DATA TO EXAMINE:

##############################

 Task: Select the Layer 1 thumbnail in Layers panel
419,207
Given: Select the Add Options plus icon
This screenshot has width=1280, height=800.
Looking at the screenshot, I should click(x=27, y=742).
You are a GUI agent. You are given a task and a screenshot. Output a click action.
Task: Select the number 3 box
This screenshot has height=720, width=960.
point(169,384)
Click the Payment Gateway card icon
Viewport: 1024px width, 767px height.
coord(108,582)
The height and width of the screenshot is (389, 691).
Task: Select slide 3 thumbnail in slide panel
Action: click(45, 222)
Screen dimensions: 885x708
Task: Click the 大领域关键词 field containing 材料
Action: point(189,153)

##############################

EXERCISE AIM: Would you quote everything above from the line containing "You are a GUI" down to the line containing "Task: Select the number 3 box"? Include both of those lines and nothing else.

TASK ANSWER:
You are a GUI agent. You are given a task and a screenshot. Output a click action.
Task: Select the number 3 box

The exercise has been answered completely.